Dans tous les cas, seuls les instruments en acier précourbés (lime K 10 puis K 15) permettent d’appréhender l’anatomie canalaire et, notamment, la présence ou l’éventuelle sévérité de la courbure apicale. Afin de déterminer si l’on peut, ou non, utiliser les instruments rotatifs en NiTi, il convient de procéder à un test simple. Après avoir réalisé la mise en forme de la partie coronaire du canal et exploré (et sécurisé) sa portion apicale, on essaie d’insérer une lime K 15 non précourbée jusqu’à la longueur de travail. Dans l’hypothèse d’un échec, le praticien devra avoir recours à une technique manuelle classique ou, pour être moderne, il pourra précourber à l’aide d’une pince à mors ronds les instruments de mise en for me en NiTi utilisés manuellement. Il est en effet possible de précourber des limes en NiTi !
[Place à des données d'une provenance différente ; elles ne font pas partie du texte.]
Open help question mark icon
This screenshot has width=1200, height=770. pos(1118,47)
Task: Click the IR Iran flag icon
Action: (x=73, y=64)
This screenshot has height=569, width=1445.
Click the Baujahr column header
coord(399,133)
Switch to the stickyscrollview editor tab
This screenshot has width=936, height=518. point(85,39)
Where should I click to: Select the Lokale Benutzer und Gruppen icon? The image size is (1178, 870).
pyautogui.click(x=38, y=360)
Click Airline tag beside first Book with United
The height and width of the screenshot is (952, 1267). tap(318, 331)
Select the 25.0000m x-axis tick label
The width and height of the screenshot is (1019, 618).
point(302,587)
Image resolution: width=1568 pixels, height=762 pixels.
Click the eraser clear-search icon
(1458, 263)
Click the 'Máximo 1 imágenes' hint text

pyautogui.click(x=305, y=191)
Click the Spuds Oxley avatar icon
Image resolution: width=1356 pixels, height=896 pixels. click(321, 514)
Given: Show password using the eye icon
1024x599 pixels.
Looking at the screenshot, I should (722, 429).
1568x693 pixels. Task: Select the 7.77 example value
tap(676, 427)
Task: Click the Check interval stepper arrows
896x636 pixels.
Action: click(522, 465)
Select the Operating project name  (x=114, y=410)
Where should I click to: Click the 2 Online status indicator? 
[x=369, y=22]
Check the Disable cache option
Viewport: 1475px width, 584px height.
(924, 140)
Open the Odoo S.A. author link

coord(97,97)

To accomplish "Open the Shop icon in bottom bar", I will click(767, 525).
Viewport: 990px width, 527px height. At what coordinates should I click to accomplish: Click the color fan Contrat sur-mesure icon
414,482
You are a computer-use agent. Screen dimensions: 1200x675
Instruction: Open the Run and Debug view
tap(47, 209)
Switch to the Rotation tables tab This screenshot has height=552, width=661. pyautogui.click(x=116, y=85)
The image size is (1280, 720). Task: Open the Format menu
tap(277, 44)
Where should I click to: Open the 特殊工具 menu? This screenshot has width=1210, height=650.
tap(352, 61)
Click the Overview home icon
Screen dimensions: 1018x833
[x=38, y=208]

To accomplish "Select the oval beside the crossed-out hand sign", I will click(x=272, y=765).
Le protocole est alors le suivant (avec des Finishing Files du système ProTaper®), on insère l’instrument précourbé dans le ca nal jusqu’à la première résistance (avec sa courbure orientée dans la direction de la courbure naturelle du canal), puis l’on effectue un quart de tour dans le sens horaire afin d’engager l’instrument dans les parois canalaires. Enfin, deux demi-tours sont donnés dans le sens anti-horaire pour désengager l’instrument et avoir une action sécante ( figures n°3 et n°4 ).

 

EN CONCLUSION, on utilise des instruments en NiTi précourbés manuellement, ce qui revient à mettre en oeuvre des concepts anciens en utilisant un matériel moderne ; c’est même ainsi que l’on enseigne l’endodontie sans risque aux étudiants de deuxième cycle ! Les étapes du traitement sont alors :

• la négociation initiale avec des limes en acier précourbées : K 10 et K 15 ;

• le pré-élargissement des deux tiers coronaires avec des instruments rotatifs ;

• l’exploration et la sécurisation du tiers apical à l’aide des limes K 10 et K 15 ;

• l’évaluation de la sévérité de la courbure apicale : test de la lime K 15 non précourbée ;

• la mise en forme et la finition apicale à l’aide d’instruments en NiTi précourbés.